"Come now, even you must have made love to some pretty pastry-cook's daughter when you were at Eton. There must be some of the old Adam in you, Lord Hengist."
"I was never an entirely modern child," replied the serious man, evasively, and with a sad eye on the trim figure of the rapidly approaching Billy. "To think that he should take dinner pills, and know the difference between sweet and dry champagne! What will the next generation be?"
"Boys and girls," said Leah, flippantly. "Good day, Fanny."
The vivacious little fairy who warmly greeted Lady Jim and her solemn escort was as pretty and fragile and dainty as a Dresden china shepherdess, and quite a credit to the maid who re-created her every morning. There was nothing natural about her, save her genuine adoration of Billy, and that arose from a knowledge that royalty had made it fashionable to exploit the nursery. Blonde and plump, jimp and graceful, dressed in perfect taste, and coloured in the latest fashion, she was popular even with her own discriminating sex. Hengist thought her a respectable doll, with no particular vices, and did not object to having her at the Castle. But he disapproved of Billy the precocious, which was decidedly unfair, as Billy could scarcely help shaping himself to the mould into which he had been slipped by a mother who required his assistance to play the pretty comedy of the widow's only son.
"How are you, Leah darling? So sweet you look, and Lord Hengist too. A most unexpected meeting, and so delightful," babbled Lady Richardson, who talked more and said less than any society gramophone. "Billy and I are just going to Monte Carlo, to plunge on the red. Reggy Lake is to meet us at the station; such a nice boy--Lancers, you know--a great chum of Billy's. Won't you come too, Leah, to brighten Billy up? He's got the hump, poor boy, as his new nerve-tonic doesn't suit him, and such a lovely, lovely day as it is too. Don't you think so, Lord Hengist?"

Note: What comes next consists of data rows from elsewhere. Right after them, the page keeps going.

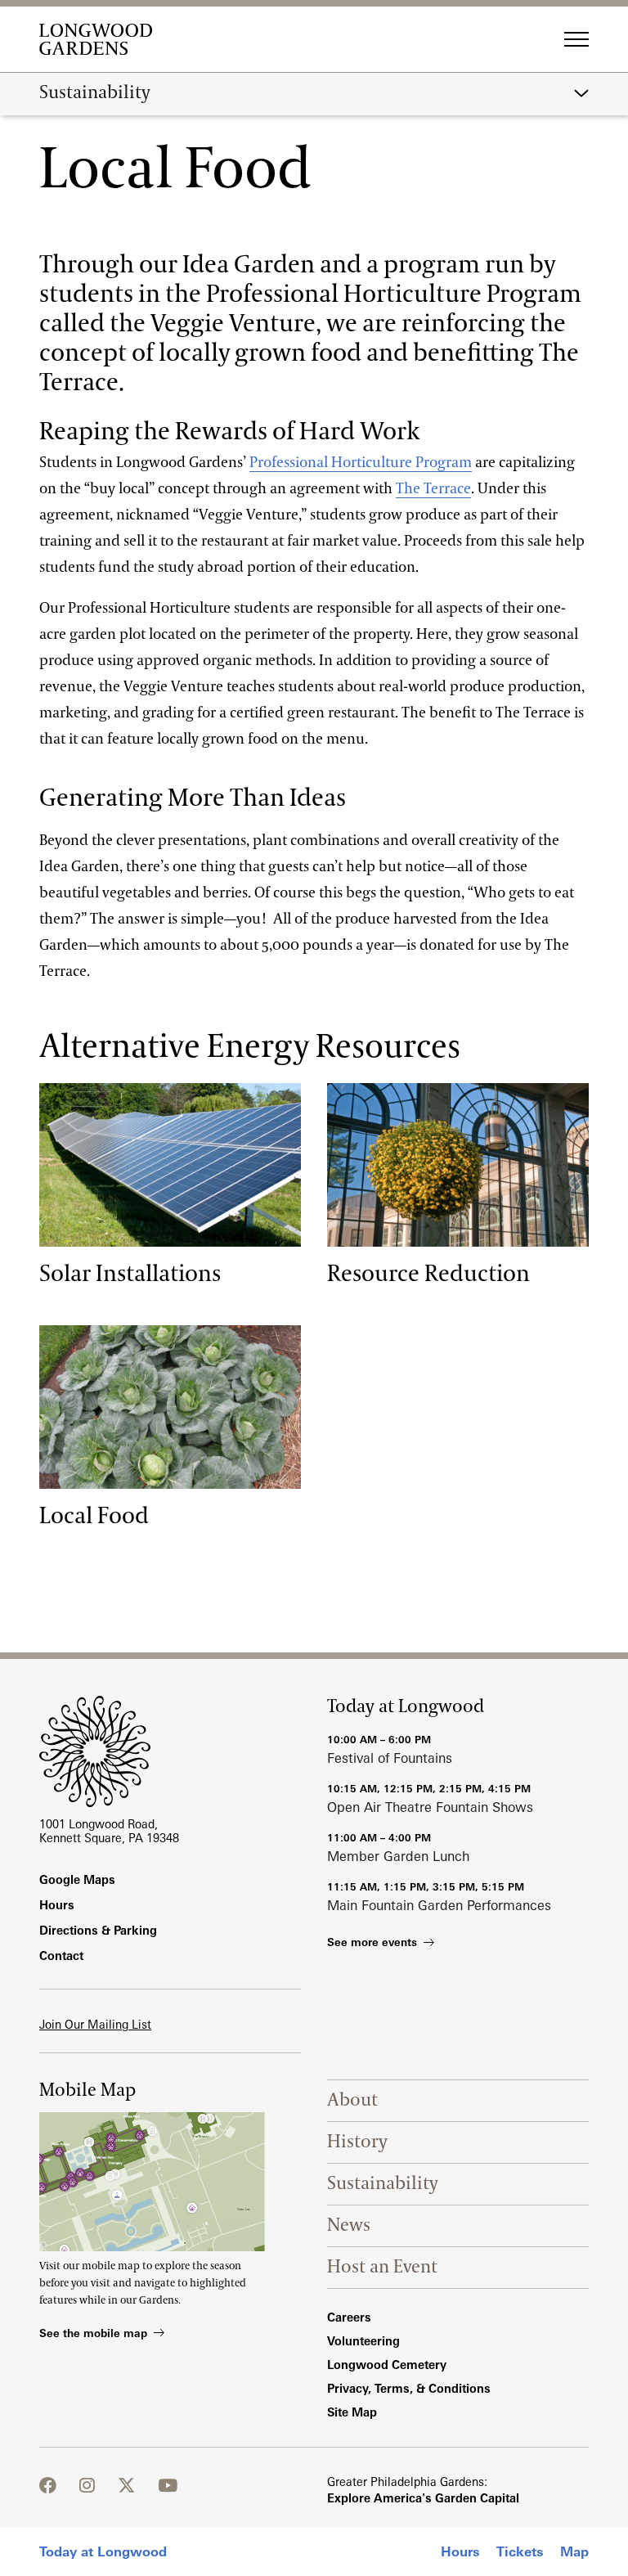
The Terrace (433, 488)
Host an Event (382, 2267)
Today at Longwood (103, 2551)
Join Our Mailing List (95, 2024)
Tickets (520, 2551)
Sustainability (94, 93)
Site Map (352, 2412)
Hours (460, 2551)
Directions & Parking (98, 1930)
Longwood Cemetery (386, 2364)
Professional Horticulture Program (360, 462)
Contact (61, 1955)
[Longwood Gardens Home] (101, 39)
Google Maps (77, 1879)
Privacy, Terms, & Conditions (409, 2388)
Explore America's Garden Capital (423, 2498)
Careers (349, 2317)
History (357, 2142)
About (352, 2100)
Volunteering (363, 2341)
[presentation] (170, 1165)
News (348, 2225)
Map (574, 2551)
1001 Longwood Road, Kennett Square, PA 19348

The respectable Hengist's hair bristled at this incoherent speech, and did not lie down again at the look in Billy's eyes. Dressed in a particularly smart Eton suit, gloved and silk-hatted and patent-leather-booted with fashionable accuracy, the boy appraised Lady Jim's beauty in a calm way, which would have made a captain of dragoons blush. Behind his graceful, nonchalant, handsome mask of youth was hidden an old, old man, and in many ways Hengist was his junior. He certainly blushed when Leah gave him an amused glance, but this was Billy's way of mashing the sex. He knew the value of youthful diffidence, backed by mature knowledge.
"Should not your little boy be at school?" asked Hengist, scandalised into an implied snub.
Sir William looked at the troubled face of his elder with the serenity of a cherub. "Goin' back nex' week," said he, carefully dropping his "g's." "Th' little mother wanted me to look after her for a bit."
"Billy can't trust me out of his sight," giggled Lady Richardson. "He's so afraid I'll give him a second father."
"Not Reggy Lake, anyhow. He's a rotter!"